PEP 393 vs UTF-8 Everywhere

Sun Jan 22 03:34:07 EST 2017

Steve D'Aprano <steve+python at pearwood.info>:

> On Sun, 22 Jan 2017 06:52 am, Marko Rauhamaa wrote:
>> Also, [surrogates] don't exist as Unicode code points. Python
>> shouldn't allow surrogate characters in strings.
>
> Not quite. This is where it gets a bit messy and confusing. The bottom
> line is: surrogates *are* code points, but they aren't *characters*.

All animals are equal, but some animals are more equal than others.

> Strings which contain surrogates are strictly speaking illegal,
> although some programming languages (including Python) allow them.

Python shouldn't allow them.

> The Unicode standard defines surrogates as follows:
> [...]
>
> - Surrogate Code Point.

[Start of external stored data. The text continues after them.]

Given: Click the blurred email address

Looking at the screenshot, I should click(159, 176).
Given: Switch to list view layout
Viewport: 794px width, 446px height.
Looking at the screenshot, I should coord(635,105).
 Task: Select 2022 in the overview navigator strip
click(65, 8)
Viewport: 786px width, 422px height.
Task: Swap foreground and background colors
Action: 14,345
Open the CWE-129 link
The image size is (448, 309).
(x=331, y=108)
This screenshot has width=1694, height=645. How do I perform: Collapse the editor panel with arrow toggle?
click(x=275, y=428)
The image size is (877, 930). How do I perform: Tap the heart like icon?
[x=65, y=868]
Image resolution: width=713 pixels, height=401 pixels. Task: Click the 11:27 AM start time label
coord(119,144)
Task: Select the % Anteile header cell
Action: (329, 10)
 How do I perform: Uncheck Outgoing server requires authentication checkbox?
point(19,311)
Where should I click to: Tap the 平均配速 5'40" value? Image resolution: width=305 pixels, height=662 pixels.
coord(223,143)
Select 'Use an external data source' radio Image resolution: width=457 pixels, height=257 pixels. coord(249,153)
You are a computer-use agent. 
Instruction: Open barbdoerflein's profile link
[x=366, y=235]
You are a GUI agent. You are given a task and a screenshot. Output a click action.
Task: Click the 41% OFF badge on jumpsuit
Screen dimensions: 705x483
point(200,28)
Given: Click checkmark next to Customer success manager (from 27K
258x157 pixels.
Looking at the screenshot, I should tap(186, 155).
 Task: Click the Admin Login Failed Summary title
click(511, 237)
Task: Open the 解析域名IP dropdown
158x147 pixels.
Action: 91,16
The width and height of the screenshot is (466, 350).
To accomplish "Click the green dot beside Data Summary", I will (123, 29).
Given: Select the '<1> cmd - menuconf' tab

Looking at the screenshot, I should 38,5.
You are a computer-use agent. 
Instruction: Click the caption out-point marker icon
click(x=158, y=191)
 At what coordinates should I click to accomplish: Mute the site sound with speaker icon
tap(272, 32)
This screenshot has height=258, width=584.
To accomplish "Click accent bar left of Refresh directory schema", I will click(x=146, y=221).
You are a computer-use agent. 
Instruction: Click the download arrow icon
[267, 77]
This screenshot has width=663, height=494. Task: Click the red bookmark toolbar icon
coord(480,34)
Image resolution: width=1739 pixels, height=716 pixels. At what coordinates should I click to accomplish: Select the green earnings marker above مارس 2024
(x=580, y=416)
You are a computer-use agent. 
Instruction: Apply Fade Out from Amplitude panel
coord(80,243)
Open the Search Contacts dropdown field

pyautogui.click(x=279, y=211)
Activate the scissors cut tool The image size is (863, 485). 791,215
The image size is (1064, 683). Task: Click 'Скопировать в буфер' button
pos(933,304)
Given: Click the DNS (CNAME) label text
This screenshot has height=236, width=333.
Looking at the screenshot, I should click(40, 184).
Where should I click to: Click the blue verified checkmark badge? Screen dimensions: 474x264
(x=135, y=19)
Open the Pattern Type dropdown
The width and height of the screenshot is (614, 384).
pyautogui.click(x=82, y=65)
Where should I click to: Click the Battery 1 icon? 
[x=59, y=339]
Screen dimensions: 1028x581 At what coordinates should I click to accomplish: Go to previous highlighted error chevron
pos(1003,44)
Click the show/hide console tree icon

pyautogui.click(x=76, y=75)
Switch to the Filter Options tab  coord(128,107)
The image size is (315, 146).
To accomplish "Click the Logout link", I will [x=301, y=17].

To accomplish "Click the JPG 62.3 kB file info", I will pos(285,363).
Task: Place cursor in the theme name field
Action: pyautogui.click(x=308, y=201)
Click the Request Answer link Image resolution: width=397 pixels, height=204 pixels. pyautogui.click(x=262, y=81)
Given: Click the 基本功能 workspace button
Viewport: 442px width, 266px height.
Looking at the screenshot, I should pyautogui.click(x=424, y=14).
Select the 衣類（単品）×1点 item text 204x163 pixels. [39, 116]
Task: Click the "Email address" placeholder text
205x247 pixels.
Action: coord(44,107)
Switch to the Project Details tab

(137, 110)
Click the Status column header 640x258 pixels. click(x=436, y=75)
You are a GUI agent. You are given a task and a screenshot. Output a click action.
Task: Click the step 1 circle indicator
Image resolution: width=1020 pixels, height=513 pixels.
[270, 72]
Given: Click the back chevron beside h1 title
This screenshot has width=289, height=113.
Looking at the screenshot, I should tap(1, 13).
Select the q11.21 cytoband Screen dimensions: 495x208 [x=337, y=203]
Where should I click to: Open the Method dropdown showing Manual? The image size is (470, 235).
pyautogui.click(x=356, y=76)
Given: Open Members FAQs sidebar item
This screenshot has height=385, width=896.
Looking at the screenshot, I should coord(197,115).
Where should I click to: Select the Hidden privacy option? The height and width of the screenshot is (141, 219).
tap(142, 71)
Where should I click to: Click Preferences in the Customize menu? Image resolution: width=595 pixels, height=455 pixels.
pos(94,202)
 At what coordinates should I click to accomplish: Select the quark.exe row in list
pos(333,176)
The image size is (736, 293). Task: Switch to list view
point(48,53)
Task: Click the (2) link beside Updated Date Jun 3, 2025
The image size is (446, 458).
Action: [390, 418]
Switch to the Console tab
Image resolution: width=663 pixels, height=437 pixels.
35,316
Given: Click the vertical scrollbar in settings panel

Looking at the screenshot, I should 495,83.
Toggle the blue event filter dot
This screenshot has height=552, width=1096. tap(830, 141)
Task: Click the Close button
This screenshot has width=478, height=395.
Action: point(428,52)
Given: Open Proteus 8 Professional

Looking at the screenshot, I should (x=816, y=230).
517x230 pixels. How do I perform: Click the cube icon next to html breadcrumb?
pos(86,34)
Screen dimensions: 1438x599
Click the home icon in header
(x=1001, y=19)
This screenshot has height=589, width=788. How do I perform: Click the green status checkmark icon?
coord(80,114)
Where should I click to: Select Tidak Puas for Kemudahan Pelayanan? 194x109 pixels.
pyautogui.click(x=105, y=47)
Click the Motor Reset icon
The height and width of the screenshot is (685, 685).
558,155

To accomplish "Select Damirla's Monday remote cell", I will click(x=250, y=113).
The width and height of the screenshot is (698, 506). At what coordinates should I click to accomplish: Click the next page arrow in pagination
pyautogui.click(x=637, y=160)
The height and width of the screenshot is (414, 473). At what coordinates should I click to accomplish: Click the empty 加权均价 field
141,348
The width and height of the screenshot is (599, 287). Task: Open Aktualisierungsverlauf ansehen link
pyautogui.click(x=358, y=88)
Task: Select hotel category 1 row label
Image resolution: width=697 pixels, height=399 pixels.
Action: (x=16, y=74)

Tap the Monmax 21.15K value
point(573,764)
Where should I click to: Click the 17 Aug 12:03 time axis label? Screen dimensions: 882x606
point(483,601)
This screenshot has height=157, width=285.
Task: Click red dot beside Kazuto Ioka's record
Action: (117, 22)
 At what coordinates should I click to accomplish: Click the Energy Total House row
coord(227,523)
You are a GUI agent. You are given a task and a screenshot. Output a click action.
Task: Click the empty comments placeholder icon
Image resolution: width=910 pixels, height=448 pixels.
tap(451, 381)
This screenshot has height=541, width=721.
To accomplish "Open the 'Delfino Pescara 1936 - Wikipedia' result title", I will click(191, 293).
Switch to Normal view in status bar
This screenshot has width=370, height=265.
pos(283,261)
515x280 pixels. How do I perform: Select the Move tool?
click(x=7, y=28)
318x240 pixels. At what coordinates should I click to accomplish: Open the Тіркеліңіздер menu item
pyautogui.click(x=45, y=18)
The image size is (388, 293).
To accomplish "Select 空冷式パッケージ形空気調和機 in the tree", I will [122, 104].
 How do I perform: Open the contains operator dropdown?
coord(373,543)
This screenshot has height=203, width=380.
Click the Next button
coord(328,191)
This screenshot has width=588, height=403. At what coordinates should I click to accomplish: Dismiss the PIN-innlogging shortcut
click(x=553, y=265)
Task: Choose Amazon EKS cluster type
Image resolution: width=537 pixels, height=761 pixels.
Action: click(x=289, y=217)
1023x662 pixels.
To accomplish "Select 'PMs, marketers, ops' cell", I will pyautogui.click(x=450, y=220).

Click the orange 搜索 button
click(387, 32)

A Unicode code point in the range 
>   U+D800..U+DFFF. Reserved for use by UTF-16,

The writer of the standard is playing word games, maybe to offer a fig
leaf to Windows, Java et al.

> By the letter of the Unicode standard, [Python] should not do this,
> but nevertheless it does and it appears to do no real harm and have
> some benefit.

I'm afraid Python's choice may lead to exploitable security holes in
Python programs.

>>> py> low = '\uDC37'
>> 
>> That should raise a SyntaxError exception.
>
> If Python was strictly conforming, that is correct, but it turns out
> there are some useful things you can do with strings if you allow
> surrogates.

Conceptual confusion is a high price to pay for such tricks.

Marko